Help the Government (Special Award)
DisasterHub by teamcannhass (Marie Claire Pascua, Neil John Ortega, Hykinel Bon Guarte, Jonathan Wong)
DisasterHub is a tool composed of a web dashboard and a mobile application. It aims to help government agencies and local government units in sending public alerts as well as in collecting exposure data and assessing post-disaster damage.
Jury Prize (Special Award)
Alertness in Disaster (AID) System by Team DIO (Raymande Leano, Erickson Leynes, Christian Balagbag, Buena Montalbo)
AID System is a multifaceted app that allows users to subscribe to email and text advisories, report disaster events, and send out their GPS locations to loved ones in cases of emergency.

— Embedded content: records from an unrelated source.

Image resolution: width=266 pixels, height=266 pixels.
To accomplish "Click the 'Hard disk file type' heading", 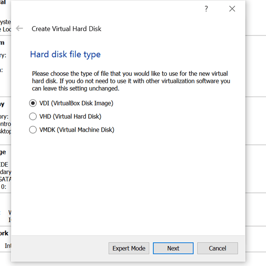I will (x=65, y=54).
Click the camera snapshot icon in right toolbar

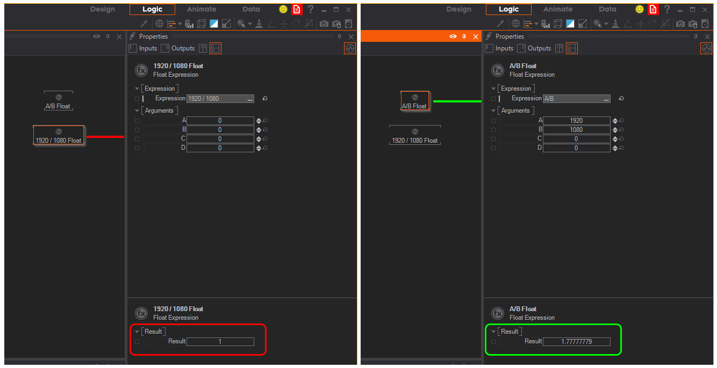(680, 24)
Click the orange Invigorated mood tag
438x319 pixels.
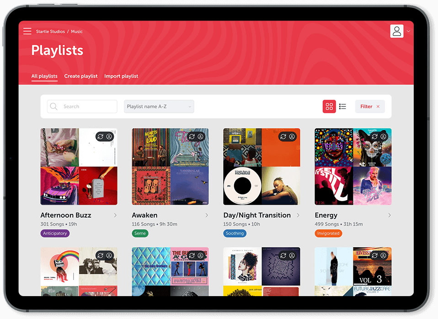pyautogui.click(x=328, y=233)
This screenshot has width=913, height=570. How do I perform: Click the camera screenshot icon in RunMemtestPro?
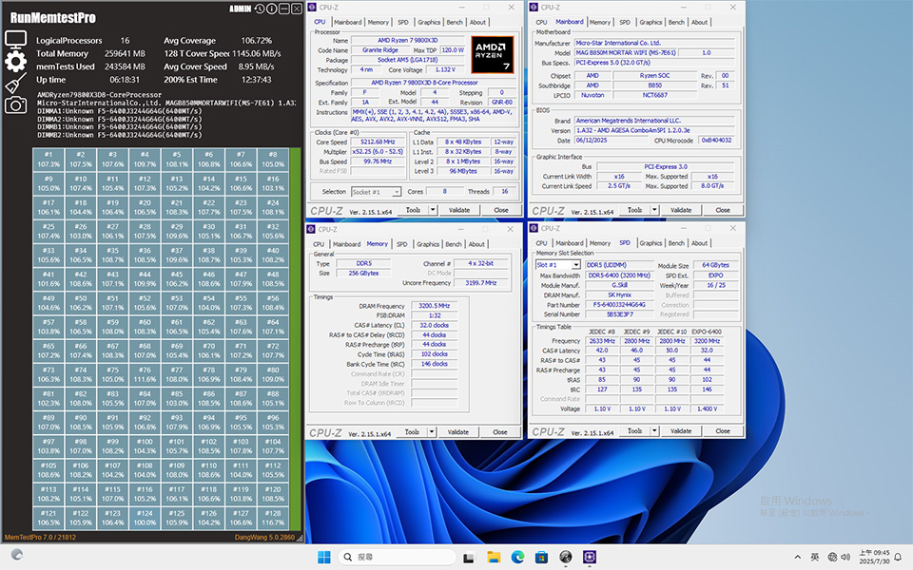16,105
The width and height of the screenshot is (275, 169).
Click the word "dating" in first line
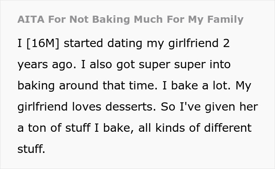[x=125, y=43]
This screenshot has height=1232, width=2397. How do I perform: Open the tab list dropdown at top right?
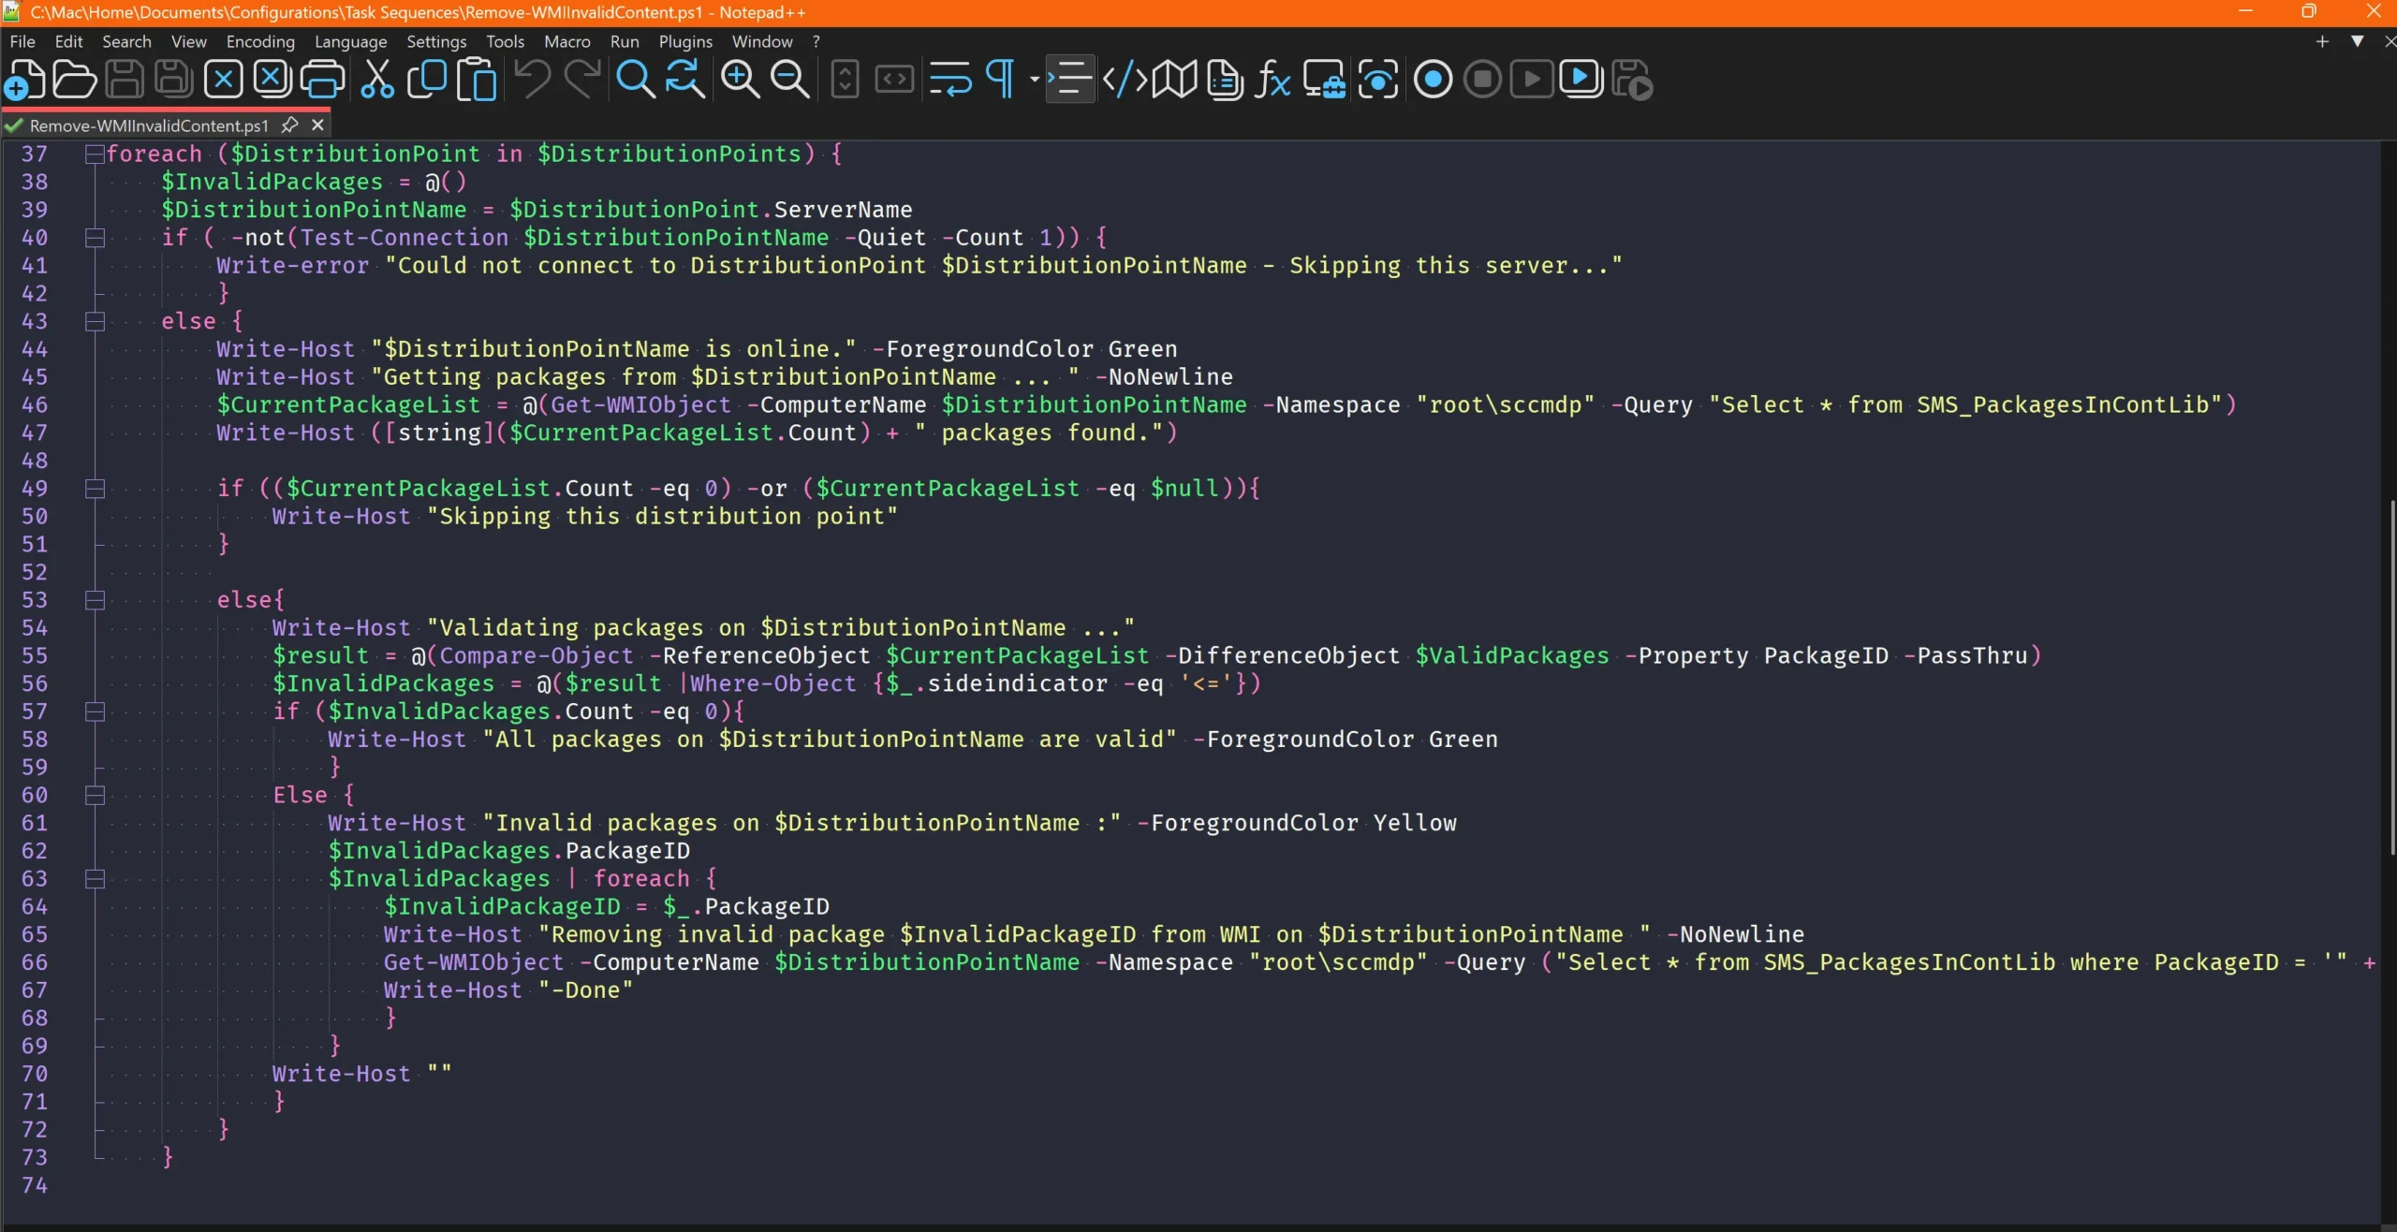pos(2359,41)
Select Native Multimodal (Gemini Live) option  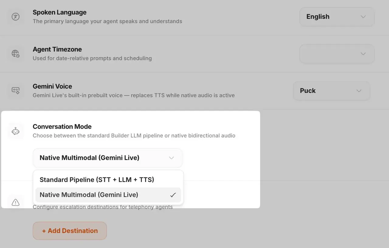coord(89,195)
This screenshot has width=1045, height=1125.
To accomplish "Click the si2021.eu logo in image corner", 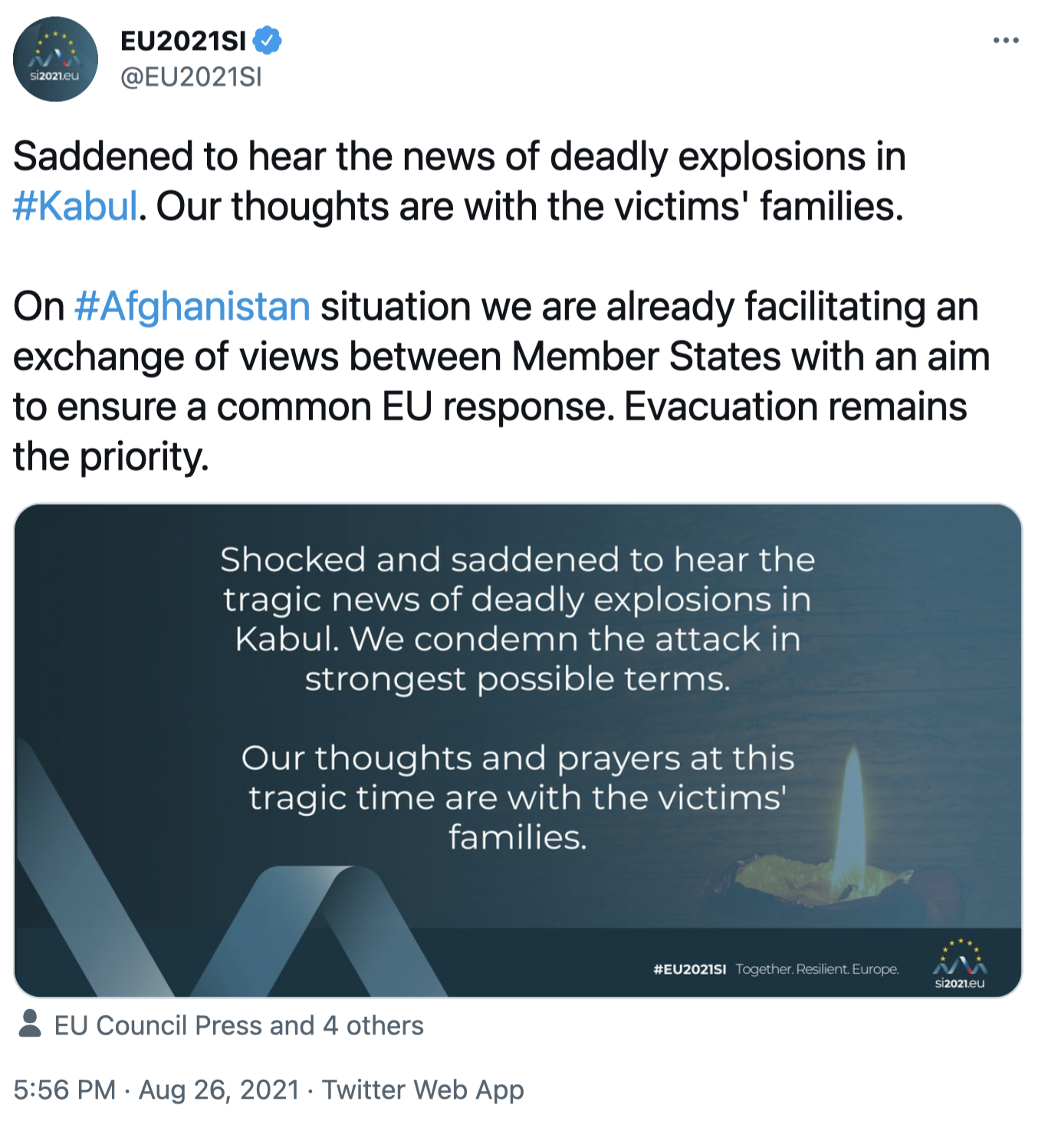I will [959, 965].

Inclusive Technology (Special Award)
e-Ulat by Team Hail Hydra (Jhoanna Isla, Aia Sia, Noel Victorino)
Through the e-Ulat system, agencies can receive post-disaster reports via SMS from survivors and volunteers on the ground. These data can then be compiled to form more detailed post-disaster reports.
Microsoft Special Award for Best Windows Phone App
Heartbeat by Team Heartbeat (Christian Danos, Geoffrey Ayap, Hans Christian Torres, Allan Danos)
Heartbeat is a geolocation tool that tracks the beats (pings) of people or assets through real-time mapping. Pending a disaster, it uses Project NOAH data to inform users of possible risks within their vicinity. It also updates the server about users’ last known locations and plots possible escape paths.
Other teams also came up with their own apps, bringing the total number of apps created during the hackathon to 24. In terms of participants, the event drew 113 hackers and around 250 attendees over the course of two days.
More than anything else, Readysaster’s success is a testament to the indomitable Filipino spirit, the collective passion to find new solutions and build a more climate-resilient country. As Usec. Quezon told the hackers, “I think you’re here because there’s a part of you that really wants to make a difference. That while the world is your oyster because you guys have the skillz with a z…you are here because of that old-fashioned word caring. … And that’s something no one can thank you for because it’s not something you do for someone else’s thanks.”
Readysaster: Hack for Resilience was a project by Open Data Philippines. It was organized in collaboration with Code for Resilience and the World Bank GFDRR. Partner institutions included DOST Project NOAH and NAMRIA, with contributions from the following government agencies: DPWH, DSWD, BSWM, and MGB. The event was made possible through partnerships with Smart Developer Network, Microsoft Philippines, Google, Google Developers Group, and WhenInManila.com, as well as the support of Smart Bro, Coffee Bean and Tea Leaf, Mozilla Philippines, and Chikka Philippines.
Readysaster is part of Code for Resilience (C4R), a World Bank GFDRR project which aims to build communities’ resilience to natural disasters through innovative uses of information and communication technologies. Accordingly, Readysaster participants submitted their apps to C4R’s Online Innovation Challenge, to compete with other entries from all around the world. Global winners will be flown to the July 2014 Understanding Risk Conference in London, England.